YOUR TASK: Below are records; reproduce exactly the lines from the one containing "ビオローズシリーズ (120, 774)" through the end, both included, and only those.
-- DATA SHOWN follows --
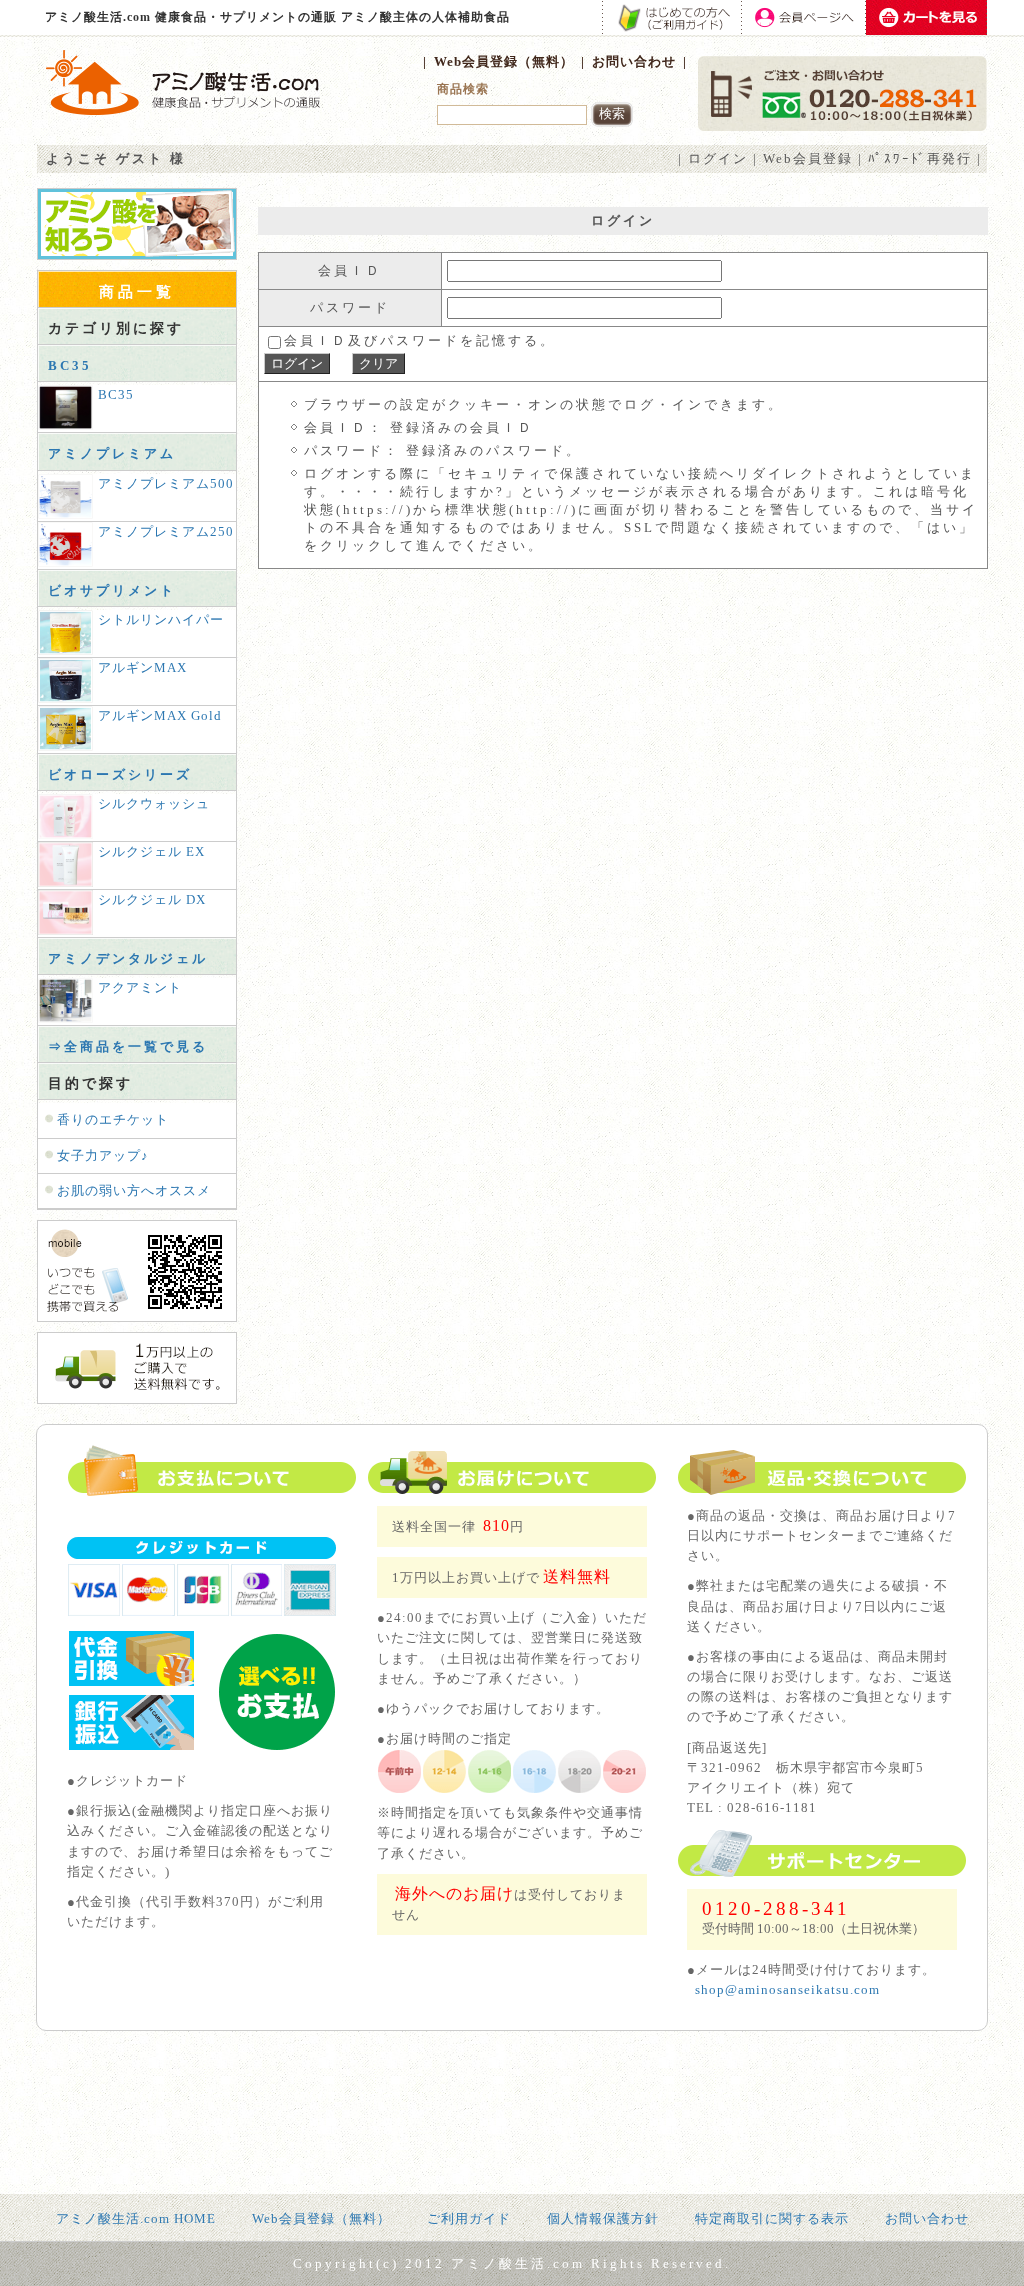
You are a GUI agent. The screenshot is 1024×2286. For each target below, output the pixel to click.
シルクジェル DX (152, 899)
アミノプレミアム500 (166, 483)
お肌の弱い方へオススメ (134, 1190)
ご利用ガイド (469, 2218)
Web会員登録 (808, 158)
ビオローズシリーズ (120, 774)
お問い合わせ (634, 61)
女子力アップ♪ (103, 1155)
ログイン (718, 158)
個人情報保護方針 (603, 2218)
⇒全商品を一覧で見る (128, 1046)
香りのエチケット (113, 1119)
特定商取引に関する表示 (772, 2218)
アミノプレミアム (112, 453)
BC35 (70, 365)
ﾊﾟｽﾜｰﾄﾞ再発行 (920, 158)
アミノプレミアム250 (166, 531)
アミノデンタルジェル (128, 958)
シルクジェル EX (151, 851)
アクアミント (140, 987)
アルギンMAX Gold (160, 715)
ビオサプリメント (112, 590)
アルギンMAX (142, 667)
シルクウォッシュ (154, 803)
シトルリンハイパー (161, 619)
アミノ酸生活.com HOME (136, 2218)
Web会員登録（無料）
-- DATA SHOWN concluded --
EXPECTED OUTPUT:
ビオローズシリーズ (120, 774)
お問い合わせ (634, 61)
女子力アップ♪ (103, 1155)
ログイン (718, 158)
個人情報保護方針 (603, 2218)
⇒全商品を一覧で見る (128, 1046)
香りのエチケット (113, 1119)
特定商取引に関する表示 (772, 2218)
アミノプレミアム (112, 453)
BC35 (70, 365)
ﾊﾟｽﾜｰﾄﾞ再発行 (920, 158)
アミノプレミアム250 (166, 531)
アミノデンタルジェル (128, 958)
シルクジェル EX (151, 851)
アクアミント (140, 987)
アルギンMAX Gold (160, 715)
ビオサプリメント (112, 590)
アルギンMAX (142, 667)
シルクウォッシュ (154, 803)
シトルリンハイパー (161, 619)
アミノ酸生活.com HOME (136, 2218)
Web会員登録（無料）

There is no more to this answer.